» **Exercise**: Your task is to copy the lines from the line containing "This screenshot has" through the end of the listing below, both included, without any pictures.

------ Dataset records ------

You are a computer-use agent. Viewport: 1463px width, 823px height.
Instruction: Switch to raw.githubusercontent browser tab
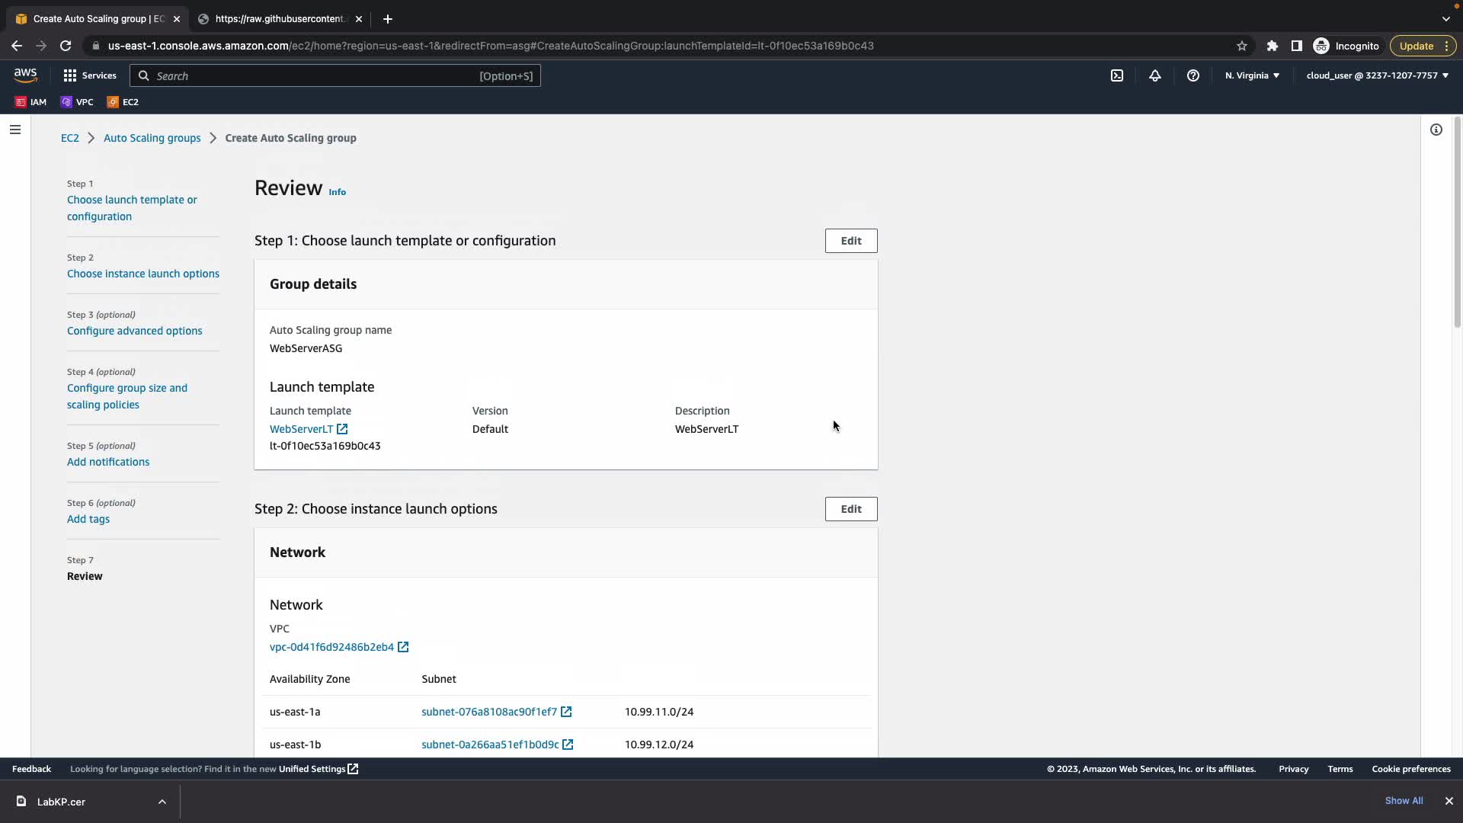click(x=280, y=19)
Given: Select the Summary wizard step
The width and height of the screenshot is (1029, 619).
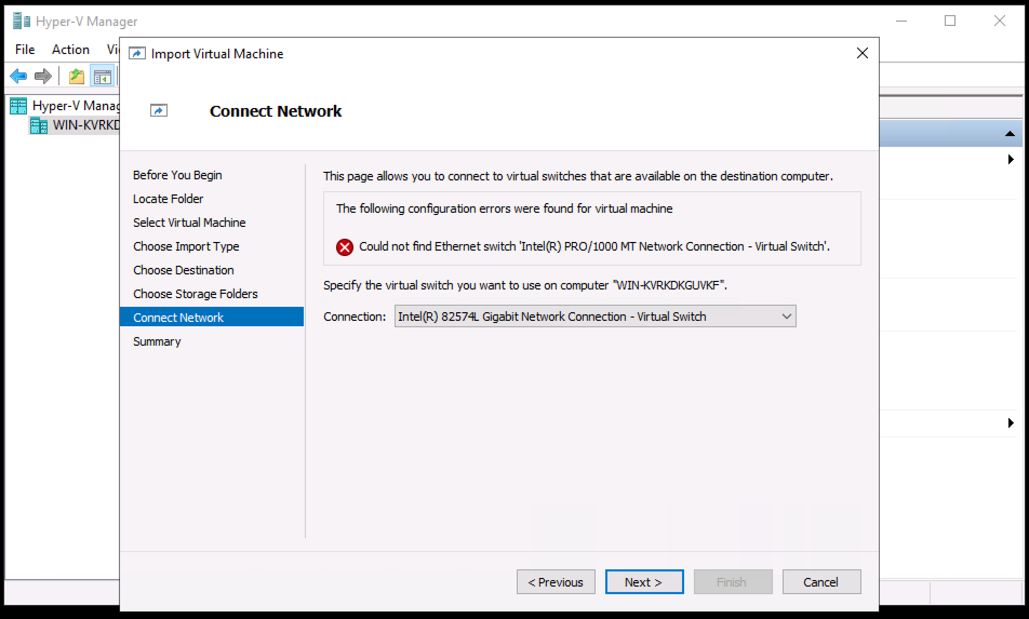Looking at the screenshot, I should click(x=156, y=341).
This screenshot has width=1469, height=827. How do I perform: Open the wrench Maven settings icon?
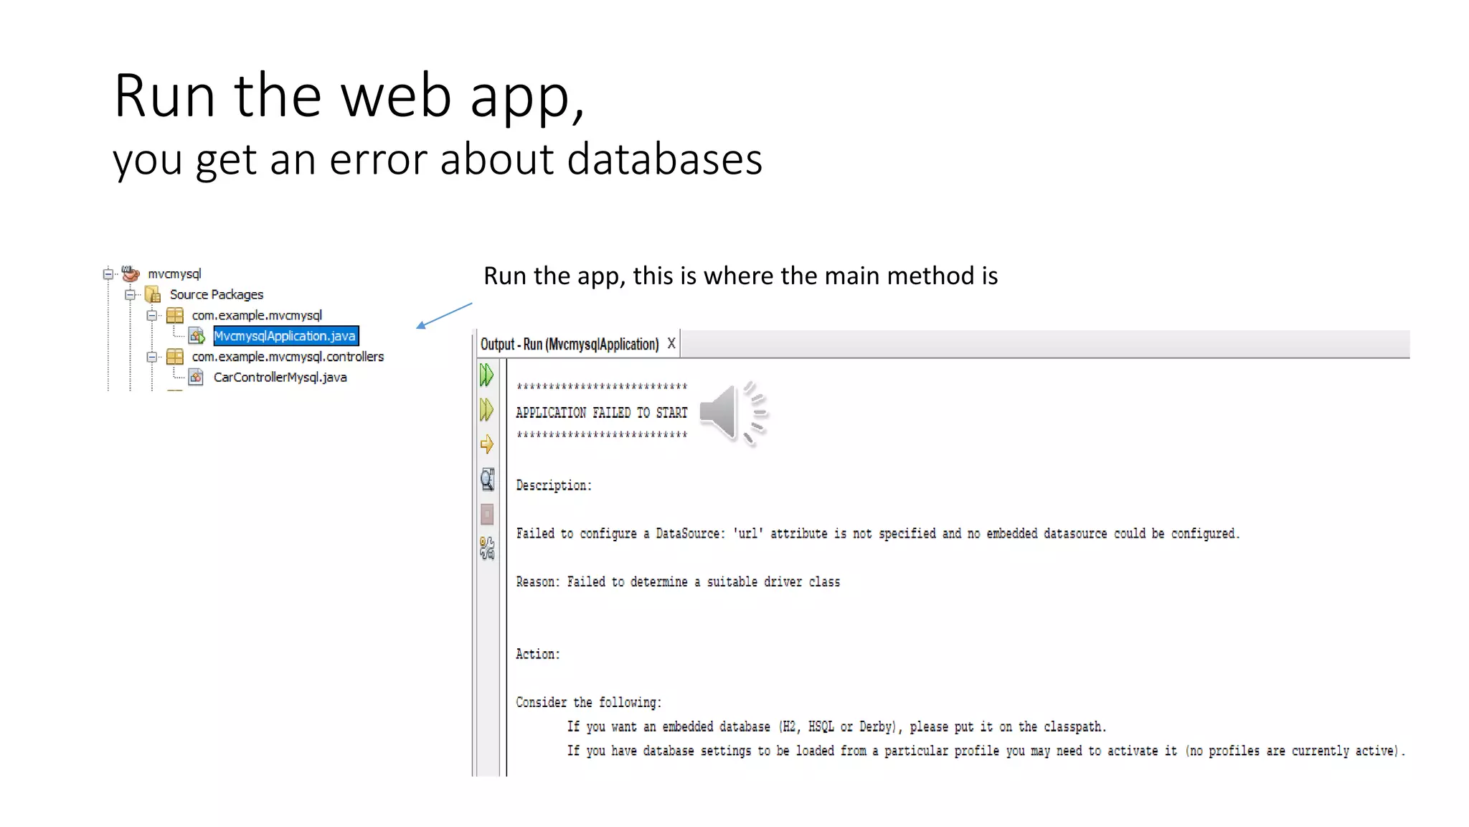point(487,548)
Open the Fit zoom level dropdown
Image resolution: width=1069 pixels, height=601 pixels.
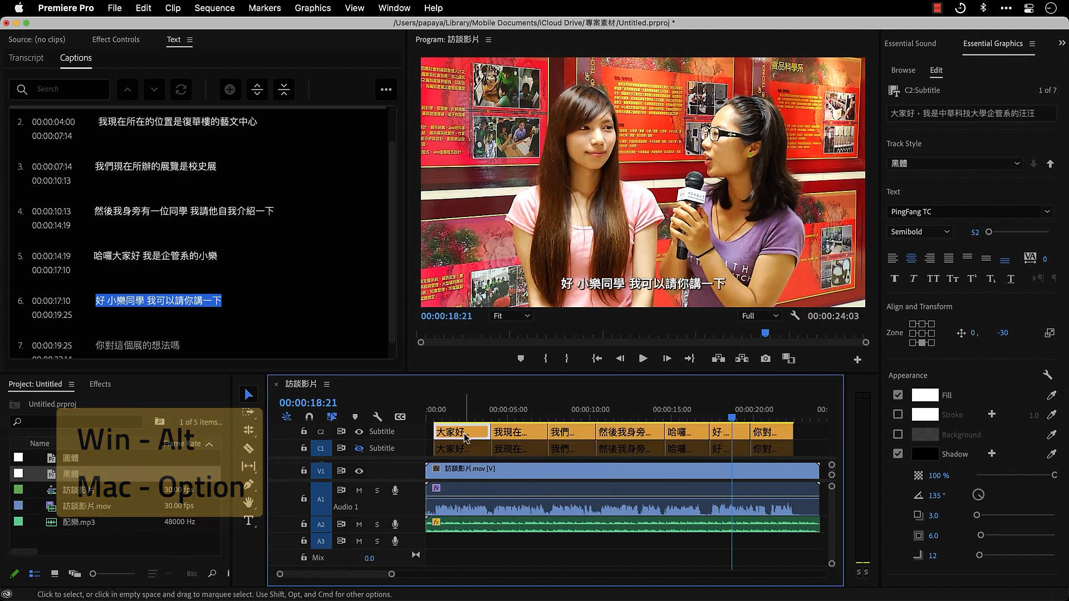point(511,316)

------

» **Solution to the problem**:
This screenshot has width=1469, height=827. How do I perform: Open the wrench Maven settings icon?
point(487,548)
Open the Fit zoom level dropdown
Image resolution: width=1069 pixels, height=601 pixels.
point(511,316)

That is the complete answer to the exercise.